I also think that the websites should monitor the web for any copies and go after the host. This would help reduce the source of the phishing links.
One thing Binance did that was ingenious was that they put a bounty on any hacker that makes an attempt to attack them. They put aside 10 million dollars for future bounties. I think STEEM can do the same and they wouldn't even have to pay for it. It can be done in various ways. One way is to create a system that Steemians can load an account that collects voting power and interest just like SP with the exception that if a bounty is needed to be paid, the monies come from these accounts. It would be optional to use. Think of it like the savings account that nobody ever uses. It would be a bounty savings account. Another way is to have an active account that does some service in which users can delegate SP to that account which allows that account to generate SBD and SP for future bounties. And yet another way is that STEEM Inc just fronts the delegation or the SP towards future hacker bounties.
Sure a user is definitely responsible for phishing attacks through deviating urls or other stuff that's created to just look 100% alike in order to get on the keys. But in the case of OL their actual domains got hacked and used for phishing, so a user could never ever have noticed it.
Good point. The exchanges are all competing for the market share of volume. In that case, OL should pay back any losses. Other exchanges have done it even if it puts them out of business. In the case of Coincheck, Japan vowed to cover the cost of the hack to pay back losses. It was over $400 million.
Unfortunately thats the same problem we are dealing with on Steemit as well. Many accounts were stolen and the hackers are still active spreading their phishing links, but nobody can take action against them. Users are always responsible for their behaviors, but thats not fair :(
Well it's fair as long as it's not a failure of the company itself. The steemit phishing attacks took & take place via fake urls that just look alike, which is just the usual thing that happens all the time & needs your personal attention.
A compromised url of a company itself is a different story as there you as user don't see any sign / are unable to recognize the phishing.
I believe that a company is responsible for the quality of its service, and the security of the processes are part of that quality, not taking responsibility for its failures only increases its disrespect and incompetence as a company.
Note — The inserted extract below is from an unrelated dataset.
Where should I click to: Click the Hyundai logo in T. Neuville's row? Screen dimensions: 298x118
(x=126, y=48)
Do you have more info on the openledger hack. I have a local wallet and my understanding was that the only way I was at risk was if someone had my password and was using my computer. Am I wrong on this or would this mainly be a concern for people who are set up on web-based account (notlocal wallet).
Thanks
Are those also successful hacks you read about regularly?
I am believing that crypto never might become mainstream because of such kind of things. First thing I think when I read a story like this is : see, there you go.
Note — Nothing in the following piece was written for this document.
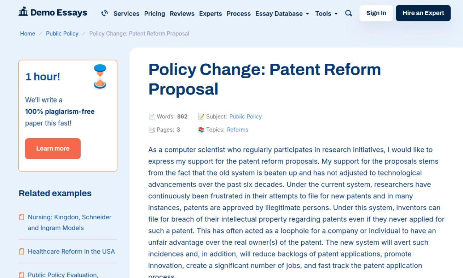Open the Services menu item
463x278 pixels.
tap(126, 14)
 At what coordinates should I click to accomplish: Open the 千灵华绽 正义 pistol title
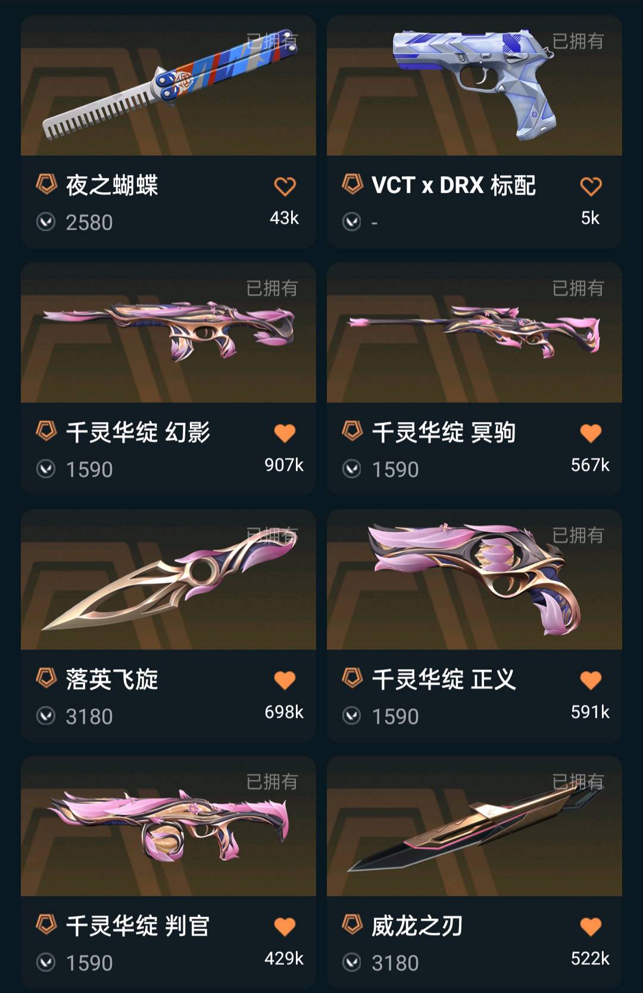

But the next thing I think is, that I kind of want to read this and interpret it in the way it suits me best. Which is concluding I will be right and these kind of things prevent that crypto will become mainstream.
Last but not least I go back to my roots. Which is analyzing data and especially numbers. So that makes me ask this question and try to investigate a bit further.
In the end it will just be time that learns us who's gonna be right.
About the subject, I think if there are great losses with a hack, the damage can't be paid by the exchange. Because them they would go bankrupt. So that might be an issue in who's gonna pay for it.